Dimasa ini partisipasi bekerja tidak memandang golongan ataupun gender demi

kelangsungan pembangunan. Tidak terkecuali para perempuan yang menjadi TKW yang

bekerja diluar Negeri saat ini juga sudah diakui dikalangan masyarakat. Tujuan para

perempuan bekerja ini tidak lain adalah dengan adanya harapan untuk peningkatan

perekonomian keluarga serta mendapatkan kebahagiaan, asumsi masyarakat menyatakan

bahwa kebahagiaan adalah salah satu tanda kecukupan perekonomian keluarganya.

Terpenuhinya ekonomi dalam keluarga dengan cara aktivitas bekerja yang dapat

dilakukan oleh suami, istri ataupun kerabat yang tinggal dalam rumah tersebut. Dalam al-

Qur’an upaya-upaya tersebut telah disebutkan sebagai penghargaan atas perjuangan dalam

mempertahankan kelangsungan hidup atau amanah yang harus dijaga. Dalam Islam,

perempuan memang tidak dilarang untuk bekerja, hanya saja dianjurkan untuk keadaan yang

darurat. Ketika keadaan darurat ini perempuan dibutuhkan tenaganya untuk membiayai

kebutuhan hidup keluarga. Ketika suami tidak mampu memenuhi nafkah keluarganya, berarti

yang berperan penting dalam keluarga yakni seorang perempuan atau istri dalam urusan hal

perekonomian.

Dalam maqashid as-Syari’ah ada kebutuhan pokok yang wajib dipenuhi dalam

perekonomian. Dalam maqashid as-Syari’ah ada kebutuhan pokok yang wajib dipenuhi

dalam perekonomian, yaitu:

1. Memelihara jiwa yakni seperti kebutuhan makan, minum, berpakaian, dan tempat

tinggal.

2. Memelihara agama seperti zakat, nifaq dan pengeluaran untuk budaya.

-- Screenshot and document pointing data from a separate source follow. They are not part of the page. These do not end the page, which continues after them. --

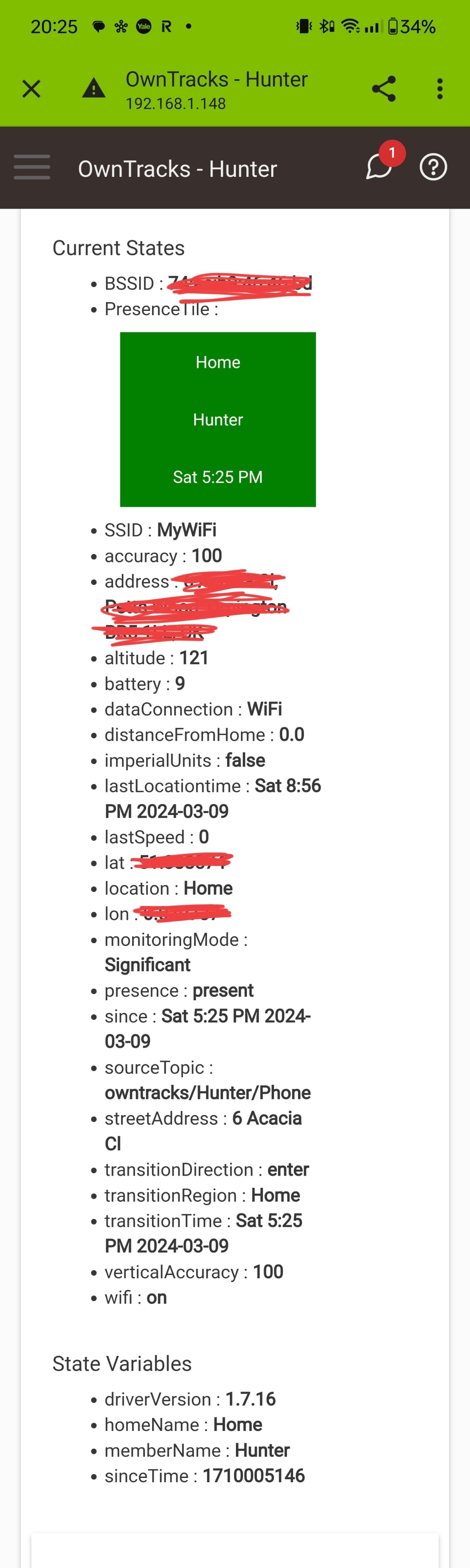Screen dimensions: 470x1568
Task: Tap the monitoringMode Significant value
Action: pos(147,965)
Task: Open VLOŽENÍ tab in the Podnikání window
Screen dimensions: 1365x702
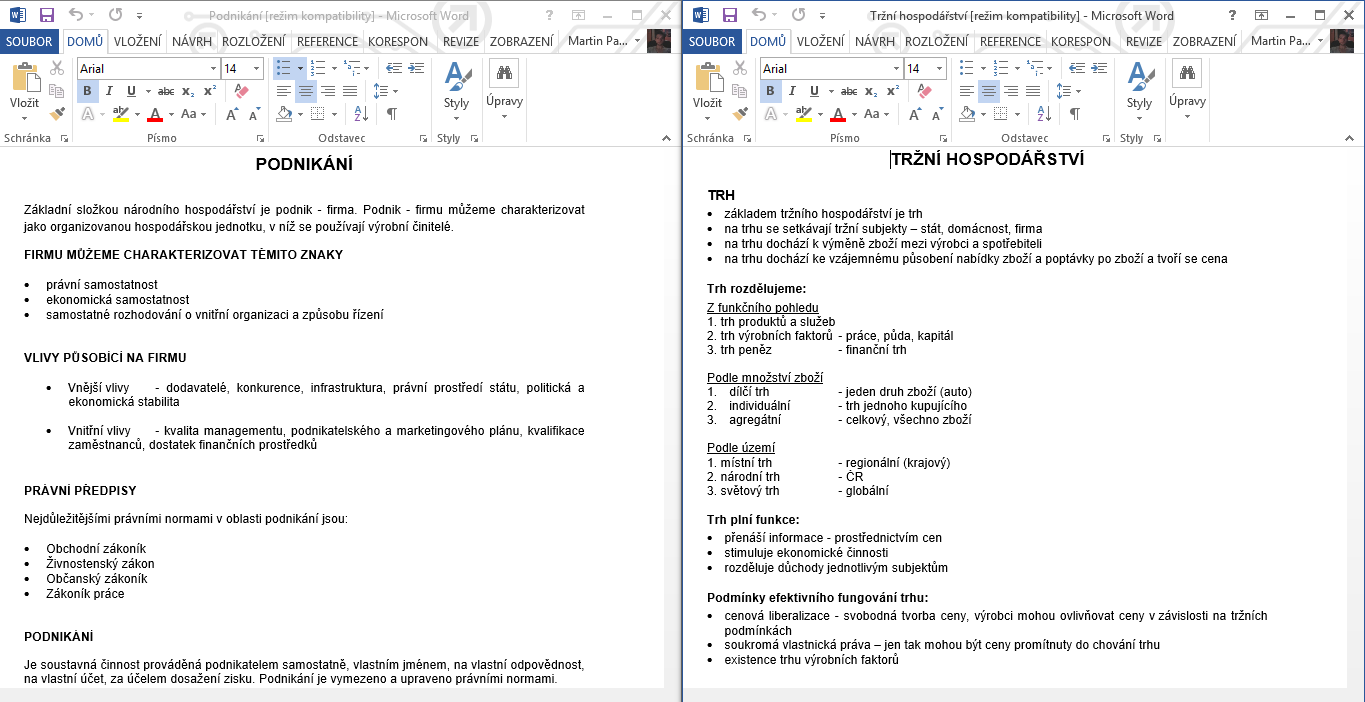Action: (138, 41)
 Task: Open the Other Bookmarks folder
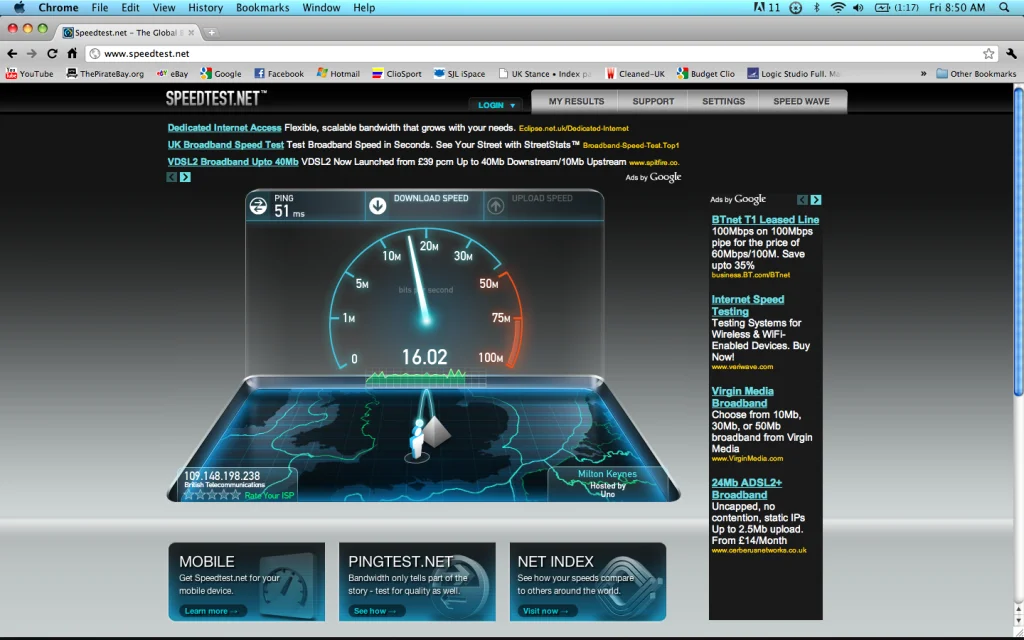point(976,74)
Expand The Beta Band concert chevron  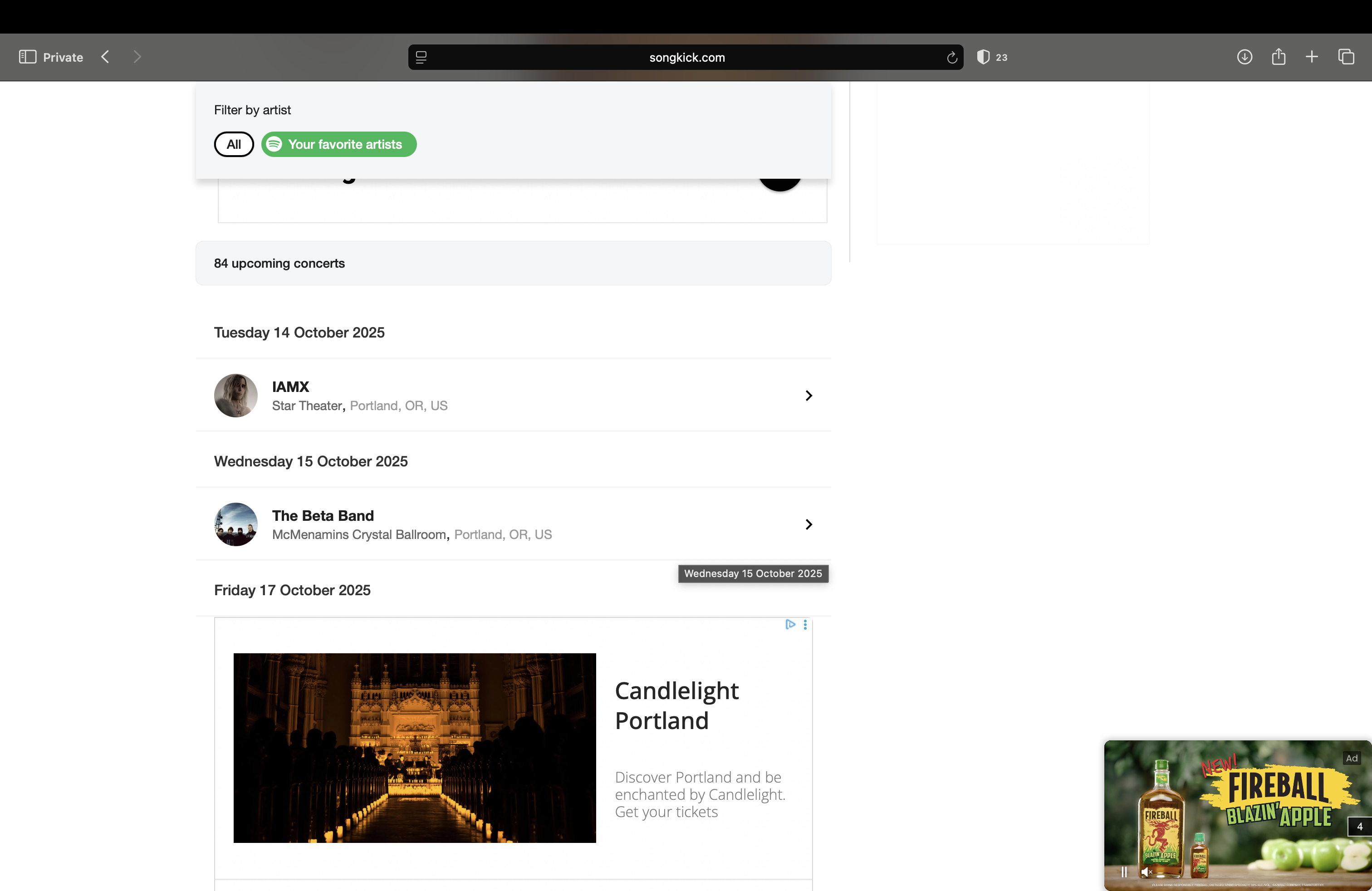808,524
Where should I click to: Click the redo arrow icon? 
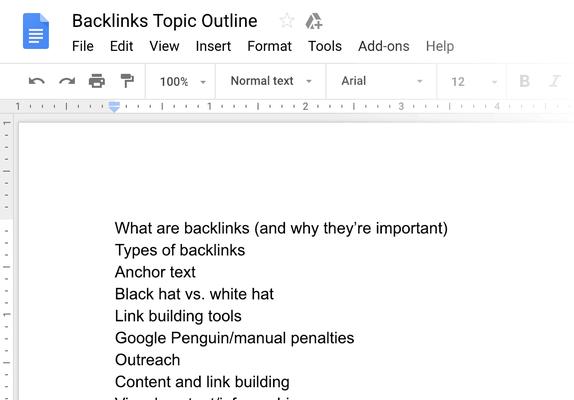(x=67, y=81)
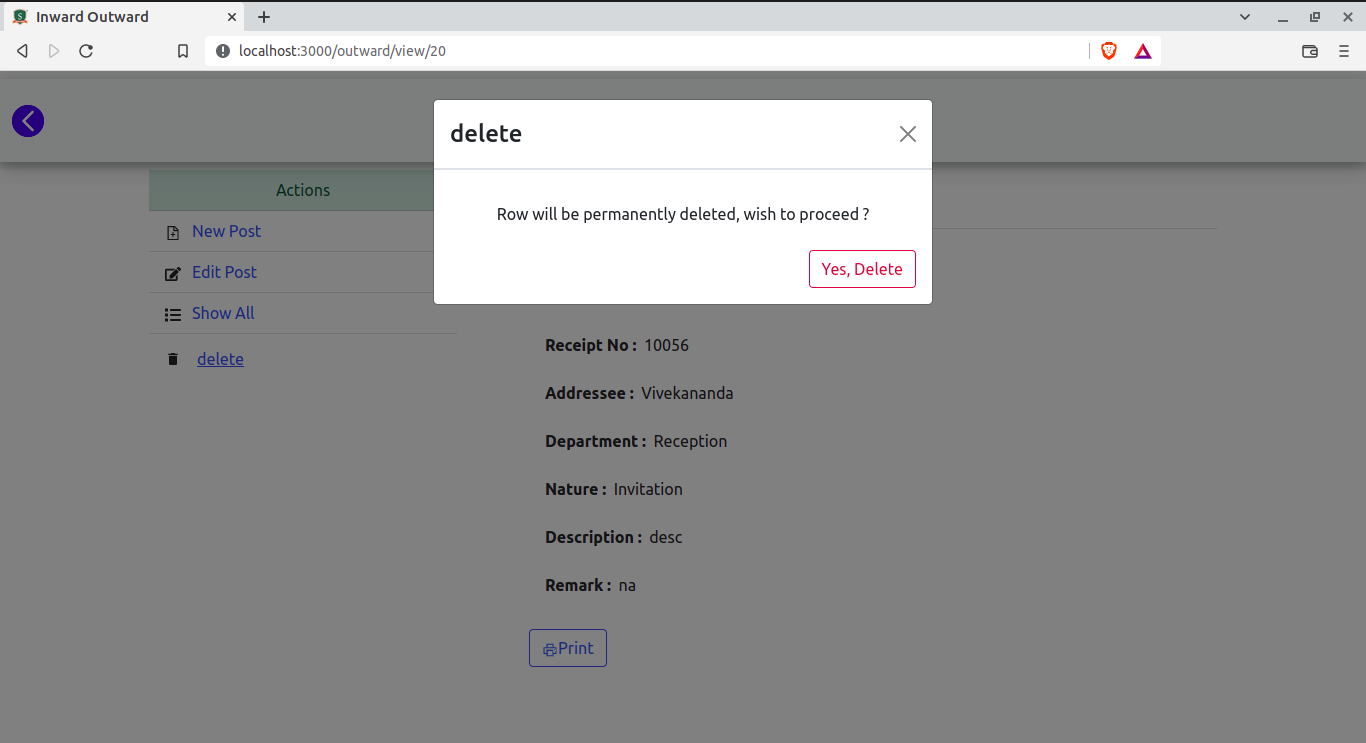Click the New Post file icon
This screenshot has height=743, width=1366.
point(173,233)
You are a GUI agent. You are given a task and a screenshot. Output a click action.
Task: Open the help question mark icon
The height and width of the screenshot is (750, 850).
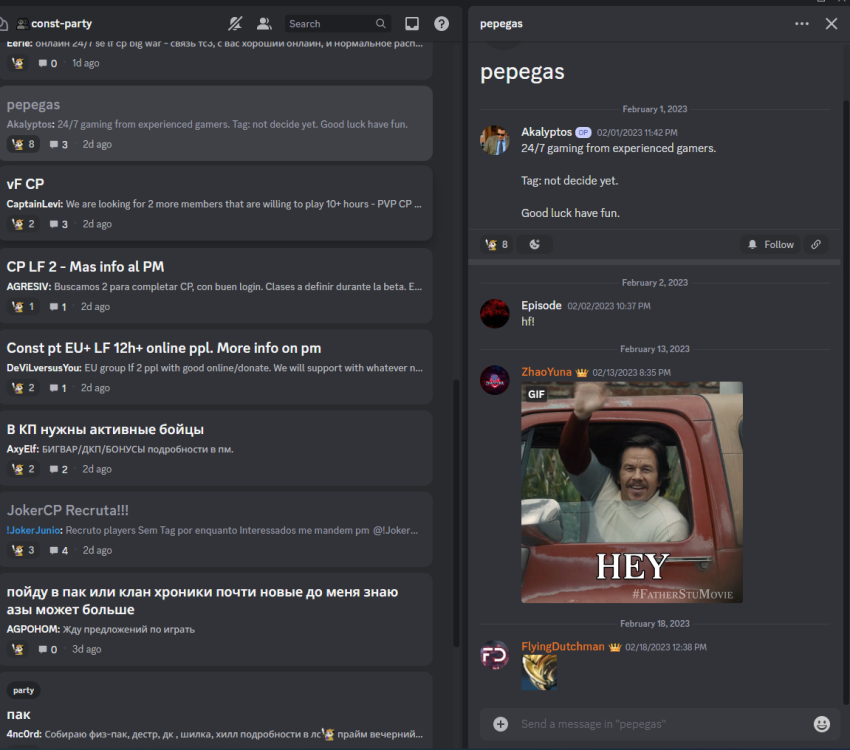coord(441,23)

3. Memelihara akal, mencari ilmu agar tidak bodoh serta dibutuhkannya sekolah sebagai

tempat belajar.

4. Memelihara kehormatan, yakni untuk anggaran pernikahan anak-anak.

5. Memlihara harta, seperti halnya membuat tabungan untuk masa tua, atau sebagaian

dari harta yang dimiliki untuk di tabung.

Dengan adanya kebutuhan-kebutuhan seperti itu keterlibatan perempuan juga

dibutuhkan untuk peningkatan pendapatan keluarga, menurut konsep ini para perempuan

lebih mengutamakan untuk membantu kebutuhan primer. Sebab perekonomian rumah tangga

seorang muslim mempunyai prinsip untuk mendahulukan kebutuhan primer dibanding

lainnya. Dalam hal ini para perempuan dominan untuk menjadikan pengaturan pengeluaran

keluarganya dengan cara tidak untuk berfoya-foya, berlebihan, dan boros supaya dapat

mengalokasikan penghasilan merekam untuk zakat, infaq dan sedekah.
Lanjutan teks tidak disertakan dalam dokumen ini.